[start]

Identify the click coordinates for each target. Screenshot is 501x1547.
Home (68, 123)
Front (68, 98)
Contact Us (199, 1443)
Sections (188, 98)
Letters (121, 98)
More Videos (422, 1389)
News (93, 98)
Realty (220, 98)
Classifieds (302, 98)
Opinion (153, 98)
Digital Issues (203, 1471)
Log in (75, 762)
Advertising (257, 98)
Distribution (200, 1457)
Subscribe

[end]

## [What you are asked to do]
Convert every item above into a numbered list, leaving out any blank lines.

## [Result of the exercise]
1. Identify the click coordinates for each target. Screenshot is 501x1547.
2. Home (68, 123)
3. Front (68, 98)
4. Contact Us (199, 1443)
5. Sections (188, 98)
6. Letters (121, 98)
7. More Videos (422, 1389)
8. News (93, 98)
9. Realty (220, 98)
10. Classifieds (302, 98)
11. Opinion (153, 98)
12. Digital Issues (203, 1471)
13. Log in (75, 762)
14. Advertising (257, 98)
15. Distribution (200, 1457)
16. Subscribe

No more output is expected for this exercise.